Jefferson Davis Highway here? Legislator outraged

By Susanna Ray

Herald Writer

OLYMPIA — The forgotten name of an old highway has so riled a Snohomish County state representative that he’s promising to change the name or go to jail over the matter, if necessary.

Highway 99, which used to run the state from its southern to northern borders until it merged with other highways, has little-known markers at either end that read: "Jefferson Davis Highway No. 99. Erected by the Washington division United Daughters of the Confederacy. September 1940."

The marker honors the first and only president of the Confederate States of America. Hans Dunshee, a 39th Legislative District Democrat and a septic systems designer who is found of quoting "The Gettysburg Address," first noticed the northern marker on his way home through the Blaine border crossing from a kayaking trip to Canada in August.

He was immediately outraged.

"In this state, we cannot have a monument to a guy who led the insurgency to perpetuate slavery and killed half a million Americans," Dunshee said.

He drafted a measure Wednesday to change the highway’s name to honor instead a man who came from one of the first black families to settle in Snohomish.

And if that bill passes, he said the state Parks Department has agreed to tear down the monument, which stands about 10 feet from the road in Blaine.

Dunshee said he’s even willing to drive up to the Canadian border and rip out the monument himself, if that and the likely ensuing jail time are what it takes to expunge what he considers an unjust memorial for this state. He’s so fired up about it, his wife has agreed to accompany him.

"I mean, we’re not South Carolina with the flag of the Confederacy embedded in our state flag," Dunshee said. "Slavery was the greatest injustice of our history. It’s not something we should glorify."

A similar fight began a year ago in Mobile, Ala., when landscapers found a Jefferson Davis Highway marker that had been covered in weeds, and an Alabama state representative pushed for its removal.

The United Daughters of the Confederacy established the Jefferson Davis Highway in 1913 and began erecting stone markers along a chain of highways that stretches from Washington, D.C., all the way across the country, with the blessing of state officials.

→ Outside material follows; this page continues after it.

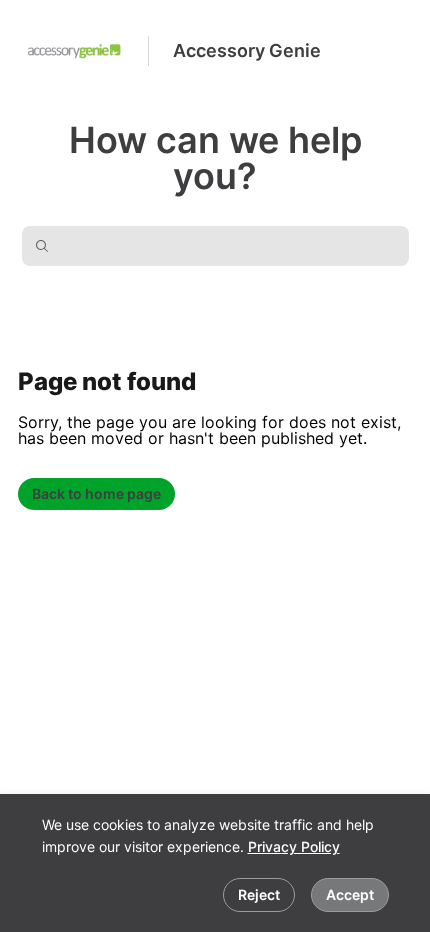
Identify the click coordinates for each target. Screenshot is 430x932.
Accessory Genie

Dunshee said his research shows that state Sen. Howard Roup, a Democrat from the 10th Legislative District, sponsored the bill that gave the name to Highway 99 here in Washington in 1939.

When I-5 was built in the 1960s, it took over the path of Highway 99 in some places, including the part that ends at the Canadian border. (Old Highway 99 still runs through Everett, on Evergreen Way.)

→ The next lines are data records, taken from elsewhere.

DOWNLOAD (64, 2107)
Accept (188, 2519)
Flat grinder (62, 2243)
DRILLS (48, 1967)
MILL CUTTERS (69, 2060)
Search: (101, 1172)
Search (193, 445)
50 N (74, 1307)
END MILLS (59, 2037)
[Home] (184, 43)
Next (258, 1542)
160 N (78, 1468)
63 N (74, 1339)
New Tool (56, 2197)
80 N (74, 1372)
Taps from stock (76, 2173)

Jefferson Davis Highway is still the common name for a chain of roads in some places where it is hardly given a second thought. In fact, the Boeing Co. leases office space on Jefferson Davis Highway in Crystal City, Va., just outside Washington, D.C.

News reports from the 1990s indicate a reviving interest in the highway.

But Dunshee not only wants to demolish the marker here, he wants to get rid of the highway name, too.

He recalled an article he read in The Herald in 1998 about William Stewart, a black man "who fought for freedom" as a Union soldier in the Civil War before moving to Snohomish in the 1880s. He went on to establish a prominent family in the county.

So Dunshee drafted a measure to ask the state Transportation Commission to rename Highway 99 the "William P. Stewart Memorial Highway."

Dunshee said the Transportation Commission has always honored the Legislature’s directives in highway naming, so all he has to do is convince his fellow lawmakers. So far, the response has been supportive, he said. Rep. Ruth Fisher, D-Tacoma, chairwoman of the House Transportation Committee, agreed to give the measure a hearing — a significant first step toward passage, he said.

"The reaction is, ‘You’re kidding. That shouldn’t be there,’" Dunshee said.

In his research, Dunshee discovered that there’s a similar monument in a city park in Vancouver, Wash.

"Hopefully, the city of Vancouver would take the same actions" and remove it, he said. "It ought to be an embarrassment to them to have it there, too."

"It’s wrong, and we have to remove that designation and take out these monuments," Dunshee said. "We have to make a statement in the state of Washington that it’s unacceptable to honor the president of the Confederacy."